Required action 1 —
Rewrite the part of the PC-DOS 2.10 discussion that opens with "Great detail. I'll" and closes with "sounds like fun.", renaming "video memory" to "screen memory".
Required action 2 —
Which interrupts are named in the PC-DOS 2.10 discussion? List each one once.

IBM PC-DOS 2.10 explorations
will.senn at gmail.com
Sun Oct 4 09:52:49 CDT 2020
On 10/3/20 4:07 PM, Fred Cisin via cctalk wrote:
> On Sat, 3 Oct 2020, Will Senn via cctalk wrote:
>> 2. Most of the Assembly examples use DOS interrupt 21 for output. Is
>> this typical of assembly programs of the time, or did folks use other
> For simple stuff, Int21H works and is portable to anything running
> Int10H is less portable. Not as commonly used.
> If you need SPEED, which all commercial software perceived a need for,
> then you need to determine WHERE video memory is (segment B000H for
> MDA, segment B800H for CGA, with TEXT modes of EGA/VGA also using
> those), and put bytes/words directly into video memory. REP MOVSW was
> generally the quickest way to put up a screenful of stuff (avoid
> segment over-ride because REP MOVSW lost that if an interrupt occured
> in mid transfer)
Great detail. I'll be playing around in the video memory. Int 21H is
fine for printf style output, but I've never really played around with
pages of data and this sounds like fun.
> Keyboard input could be done with Int21H, Int16h, or accessing memory
> in the BIOS segment.
>> 3. I was able to find a lot of 5150/5160 and other manuals, but I
>> couldn't find an IBM Macro Assembler 2.0 manual (there are plenty of
>> IBM Macro Assembler/2 manuals, but those are for OS/2, not DOS). Does
>> anyone know where I can find one online?
> MASM manual??!?
> MASM 5.0 was the first version to have documentation that a sane
> person could say was adequate.
> The MASM 5.00 manualS were pretty usable for the earlier MASM.
Hmm. I'll give it a shot.
> I used Lafore as textbook for my assembly language class
>> 4. In y'all's view, what are the significant differences between IBM
>> PC-DOS 2.10 and it's brother MS-DOS 2.x?
> 2.00 to 2.10 was minor changes. Perhaps the most significant was that
> the PCJr used the QumeTrak 142 (early half-height) drives, which were
> TOO SLOW for 2.00, so PC-DOS 2.10 slowed down the DOS track to track
> access time.
> 2.11 was MS-DOS ONLY, not PC-DOS. It was one of the favorite ones for
> OEMs to patch for different video or different drives (such as 720K 3.5")
> PC-DOS didn't get 3.5" drives until PC-DOS 3.20.
> PC-DOS 3.30 added 1.4M If you want CD-ROM, 3.10 added the "network
> MS-DOS (NOT PC-DOS) 3.31, another favorite for patching, was the first
> to support hard drives larger than 32M
> PC-DOS 4.00 was unpopular, partially becaause IBM didn't pre-warn
> Norton to revise their fUtilities.
> MS-DOS 5.00 was the first to be sold RETAIL (not gray-market from an
> OEM), and added such things as SETVER (so LINK and EXe2BIN didn't need
> patching for DOS versions).
> MS-DOS 6.00 added a whole cartful of bundled aftermarket add-ons,
> including compression, SMARTDRV disk cacheing, etc.
> PC-DOS 6.10 had a cartful of different aftermarket brands of the same
> MS-DOS 6.20 was the first version of MS-DOS for which imporving
> reliability was primary goal! (instead of adding smell-o-vision,
> dancing kangaroos and yodelling jellyfish)

Raw data —
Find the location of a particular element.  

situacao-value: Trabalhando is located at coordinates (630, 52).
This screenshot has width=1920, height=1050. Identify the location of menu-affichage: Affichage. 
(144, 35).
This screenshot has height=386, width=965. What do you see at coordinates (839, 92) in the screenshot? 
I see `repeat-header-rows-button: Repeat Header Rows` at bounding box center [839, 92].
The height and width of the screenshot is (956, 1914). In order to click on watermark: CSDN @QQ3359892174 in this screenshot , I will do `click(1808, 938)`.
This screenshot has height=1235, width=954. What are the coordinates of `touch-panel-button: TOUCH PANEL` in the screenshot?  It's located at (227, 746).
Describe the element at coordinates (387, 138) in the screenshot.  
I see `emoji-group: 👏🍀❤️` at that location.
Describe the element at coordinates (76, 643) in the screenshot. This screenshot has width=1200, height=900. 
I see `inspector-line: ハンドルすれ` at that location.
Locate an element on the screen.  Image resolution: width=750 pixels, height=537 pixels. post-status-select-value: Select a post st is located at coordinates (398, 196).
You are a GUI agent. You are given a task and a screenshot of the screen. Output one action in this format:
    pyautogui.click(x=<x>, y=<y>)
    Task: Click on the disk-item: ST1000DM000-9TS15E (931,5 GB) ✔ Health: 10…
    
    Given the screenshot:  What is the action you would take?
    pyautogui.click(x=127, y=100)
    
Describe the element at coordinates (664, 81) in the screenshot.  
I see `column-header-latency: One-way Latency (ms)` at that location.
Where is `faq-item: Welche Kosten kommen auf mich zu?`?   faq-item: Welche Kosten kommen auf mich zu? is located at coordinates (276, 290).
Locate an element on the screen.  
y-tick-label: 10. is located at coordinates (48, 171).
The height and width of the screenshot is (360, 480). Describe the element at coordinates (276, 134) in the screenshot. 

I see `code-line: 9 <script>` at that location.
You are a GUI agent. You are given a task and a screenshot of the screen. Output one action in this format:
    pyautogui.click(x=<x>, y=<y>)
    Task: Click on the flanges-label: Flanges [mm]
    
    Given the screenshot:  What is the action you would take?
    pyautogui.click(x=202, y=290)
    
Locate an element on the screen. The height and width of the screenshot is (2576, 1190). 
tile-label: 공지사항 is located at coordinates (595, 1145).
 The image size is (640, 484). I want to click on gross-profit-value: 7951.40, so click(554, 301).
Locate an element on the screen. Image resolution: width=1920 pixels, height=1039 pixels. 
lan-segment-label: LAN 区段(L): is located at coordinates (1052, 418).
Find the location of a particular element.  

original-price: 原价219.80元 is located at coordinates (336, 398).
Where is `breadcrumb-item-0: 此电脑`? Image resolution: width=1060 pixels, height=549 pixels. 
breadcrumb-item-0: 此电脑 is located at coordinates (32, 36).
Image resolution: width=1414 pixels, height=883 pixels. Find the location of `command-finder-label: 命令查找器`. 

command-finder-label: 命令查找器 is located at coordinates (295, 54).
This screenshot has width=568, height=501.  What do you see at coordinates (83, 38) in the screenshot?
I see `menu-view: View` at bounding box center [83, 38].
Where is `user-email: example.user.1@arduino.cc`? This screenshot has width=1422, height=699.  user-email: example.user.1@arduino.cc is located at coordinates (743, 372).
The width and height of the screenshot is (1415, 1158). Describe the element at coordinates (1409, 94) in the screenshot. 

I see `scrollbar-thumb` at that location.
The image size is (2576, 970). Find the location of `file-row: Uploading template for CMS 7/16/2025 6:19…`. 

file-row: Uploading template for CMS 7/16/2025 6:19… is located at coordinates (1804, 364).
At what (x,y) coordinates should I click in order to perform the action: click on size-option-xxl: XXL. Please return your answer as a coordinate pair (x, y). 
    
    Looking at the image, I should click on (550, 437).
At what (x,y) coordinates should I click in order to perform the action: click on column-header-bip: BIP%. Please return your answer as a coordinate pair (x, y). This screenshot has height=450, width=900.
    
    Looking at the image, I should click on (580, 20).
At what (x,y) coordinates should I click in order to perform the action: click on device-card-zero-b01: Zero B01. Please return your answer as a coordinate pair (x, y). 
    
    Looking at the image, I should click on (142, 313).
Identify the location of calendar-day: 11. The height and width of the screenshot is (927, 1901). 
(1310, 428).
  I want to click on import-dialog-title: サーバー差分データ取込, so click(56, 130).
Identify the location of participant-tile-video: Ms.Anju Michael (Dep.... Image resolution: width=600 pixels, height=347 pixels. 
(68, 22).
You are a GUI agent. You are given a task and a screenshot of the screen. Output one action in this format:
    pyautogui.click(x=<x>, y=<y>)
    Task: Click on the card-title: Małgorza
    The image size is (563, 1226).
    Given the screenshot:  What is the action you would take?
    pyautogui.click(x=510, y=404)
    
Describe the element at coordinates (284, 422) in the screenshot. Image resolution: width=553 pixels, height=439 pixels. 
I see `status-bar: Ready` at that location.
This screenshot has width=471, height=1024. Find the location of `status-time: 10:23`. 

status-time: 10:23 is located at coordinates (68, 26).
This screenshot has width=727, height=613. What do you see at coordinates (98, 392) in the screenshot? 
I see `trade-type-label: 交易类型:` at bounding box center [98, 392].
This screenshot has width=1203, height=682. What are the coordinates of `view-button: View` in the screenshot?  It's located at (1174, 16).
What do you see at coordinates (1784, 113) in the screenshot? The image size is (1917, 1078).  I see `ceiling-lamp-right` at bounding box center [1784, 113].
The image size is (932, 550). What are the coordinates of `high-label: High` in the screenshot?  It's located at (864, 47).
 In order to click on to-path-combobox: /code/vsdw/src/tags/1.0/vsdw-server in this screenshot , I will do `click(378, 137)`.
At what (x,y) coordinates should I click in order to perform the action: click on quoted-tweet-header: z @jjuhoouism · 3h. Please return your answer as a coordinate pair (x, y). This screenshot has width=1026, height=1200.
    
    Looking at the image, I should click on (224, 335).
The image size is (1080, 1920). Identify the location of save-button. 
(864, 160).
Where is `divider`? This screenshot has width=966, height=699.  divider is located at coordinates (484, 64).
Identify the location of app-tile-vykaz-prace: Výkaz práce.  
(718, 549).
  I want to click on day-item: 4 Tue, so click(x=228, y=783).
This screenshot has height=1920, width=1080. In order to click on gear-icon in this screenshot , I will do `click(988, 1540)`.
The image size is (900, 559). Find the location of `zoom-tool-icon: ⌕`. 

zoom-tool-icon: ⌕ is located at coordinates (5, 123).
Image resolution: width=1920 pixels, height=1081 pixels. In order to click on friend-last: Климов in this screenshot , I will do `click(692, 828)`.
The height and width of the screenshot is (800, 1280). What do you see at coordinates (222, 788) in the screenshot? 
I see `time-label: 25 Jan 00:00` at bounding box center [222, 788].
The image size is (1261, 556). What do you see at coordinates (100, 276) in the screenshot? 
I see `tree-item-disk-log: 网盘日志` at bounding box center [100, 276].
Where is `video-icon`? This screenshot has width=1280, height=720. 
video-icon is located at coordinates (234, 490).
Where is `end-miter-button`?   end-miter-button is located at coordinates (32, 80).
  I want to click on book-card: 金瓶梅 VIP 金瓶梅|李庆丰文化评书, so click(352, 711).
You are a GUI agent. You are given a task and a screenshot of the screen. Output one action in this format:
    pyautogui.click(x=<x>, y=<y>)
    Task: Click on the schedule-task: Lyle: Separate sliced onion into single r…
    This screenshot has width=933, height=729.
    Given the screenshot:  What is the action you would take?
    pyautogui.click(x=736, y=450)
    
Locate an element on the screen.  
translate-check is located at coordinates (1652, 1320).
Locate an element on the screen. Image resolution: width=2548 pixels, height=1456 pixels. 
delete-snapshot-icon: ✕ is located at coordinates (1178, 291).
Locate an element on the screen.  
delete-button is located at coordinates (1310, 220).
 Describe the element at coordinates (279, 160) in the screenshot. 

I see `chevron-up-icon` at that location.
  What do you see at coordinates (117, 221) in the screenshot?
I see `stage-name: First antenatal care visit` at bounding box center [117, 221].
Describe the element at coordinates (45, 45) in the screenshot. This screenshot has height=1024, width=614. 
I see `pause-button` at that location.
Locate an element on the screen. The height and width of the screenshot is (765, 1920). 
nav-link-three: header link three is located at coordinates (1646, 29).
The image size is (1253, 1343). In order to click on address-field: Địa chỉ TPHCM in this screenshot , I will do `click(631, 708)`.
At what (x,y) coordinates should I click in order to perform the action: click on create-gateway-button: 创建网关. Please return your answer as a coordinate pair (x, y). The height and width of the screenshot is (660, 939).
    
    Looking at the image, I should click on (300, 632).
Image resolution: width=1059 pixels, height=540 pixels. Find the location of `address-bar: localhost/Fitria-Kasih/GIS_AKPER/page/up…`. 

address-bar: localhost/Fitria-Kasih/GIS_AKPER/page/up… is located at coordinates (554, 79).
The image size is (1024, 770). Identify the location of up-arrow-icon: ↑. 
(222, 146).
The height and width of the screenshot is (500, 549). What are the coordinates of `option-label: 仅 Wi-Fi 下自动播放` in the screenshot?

Exercise solution 1 —
Great detail. I'll be playing around in the screen memory. Int 21H is
fine for printf style output, but I've never really played around with
pages of data and this sounds like fun.

Exercise solution 2 —
Int21H
Int10H
Int16h